Fig. 8: Diverse kinase inhibitors activating GCN2 kinase increase its affinity for ATP.

a–f In vitro kinase reactions with 7.5 nM GCN2 and indicated concentrations of ATP in presence of DMSO or compounds. a Ratio of active to total (active + inactive) GCN2 in the reactions with DMSO, 2.5 μM GSK’414 or 5 μM AMG44 fit to Michaelis-Menten nonlinear model. Data are shown as mean ± SD (DMSO n = 2, GSK’414 n = 3, AMG44 n = 4), biologically independent experiments. b Apparent affinity (K_obs) for GCN2 and ATP in presence of compounds from panel (a) normalised to DMSO. Data are shown as mean ± SD, biologically independent experiments. ***p < 0.0007, as determined by one-way ANOVA with Dunnett’s multiple comparison test. c As in panel (a) for reactions with DMSO or 0.75 μM C16 fit to Michaelis-Menten nonlinear model.

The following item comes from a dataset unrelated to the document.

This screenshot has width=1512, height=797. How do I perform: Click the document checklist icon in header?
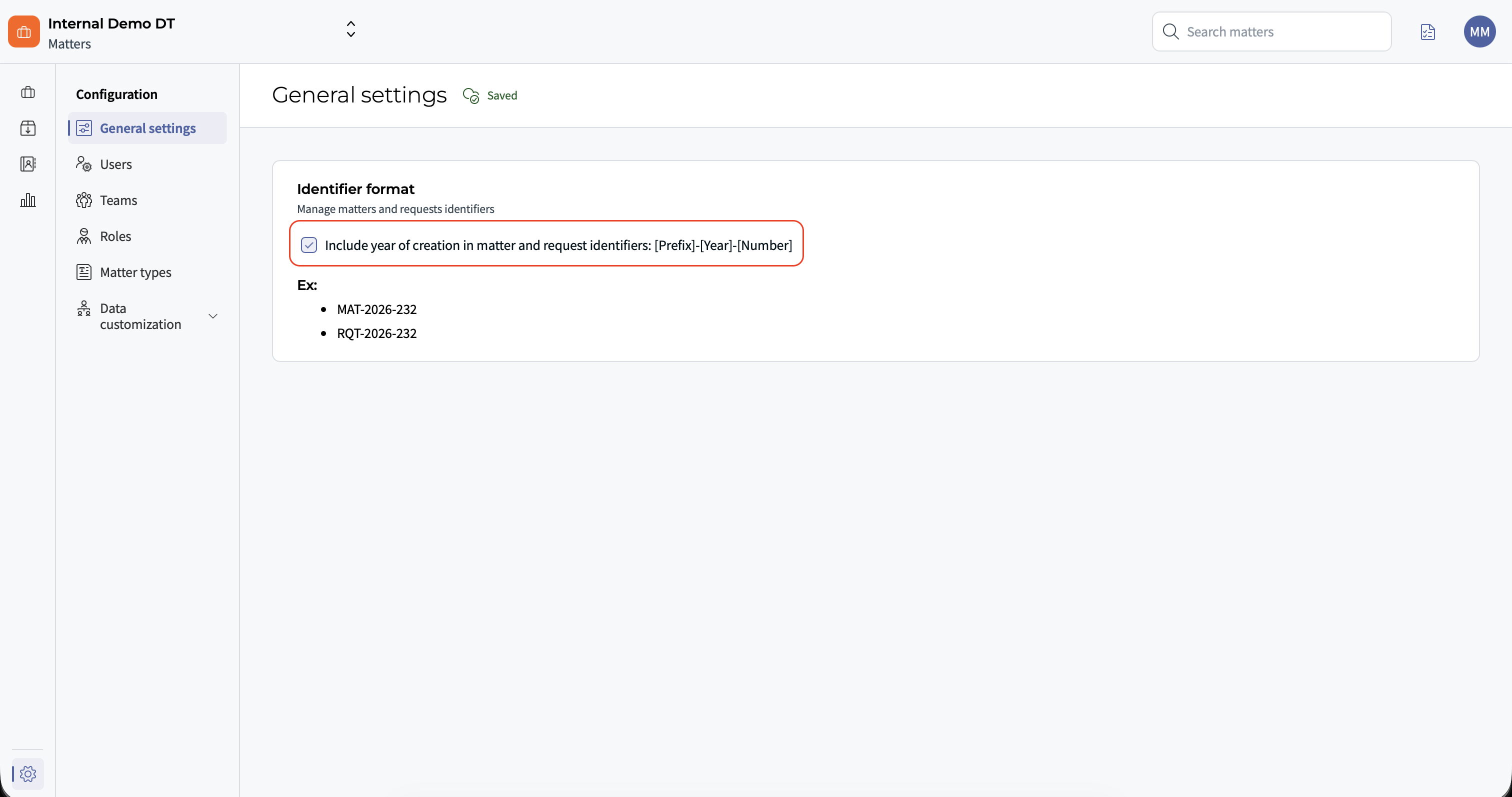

Data are shown as mean ± SD (DMSO n = 3 and C16 n = 4, except 12 μM ATP n = 2 and n = 3 respectively), biologically independent experiments. d As in panel (b) for C16 normalised to DMSO. Data are shown as mean ± SD, biologically independent experiments. *p < 0.0231, as determined by two-sided, unpaired t-test. e As in panel (a) for reactions with DMSO, 2 μM Dovitinib or 1 μM Neratinib fit to Michaelis-Menten nonlinear model. Data are shown as mean ± SD (DMSO n = 2, Dovitinib n = 3, Neratinib n = 2), biologically independent experiments. f As in panel (b) for Dovitinib and Neratinib normalised to DMSO. Data are shown as mean ± SD, biologically independent experiments. **p < 0.0045, as determined by one-way ANOVA with Dunnett’s multiple comparison test. Source data are provided as a Source data file.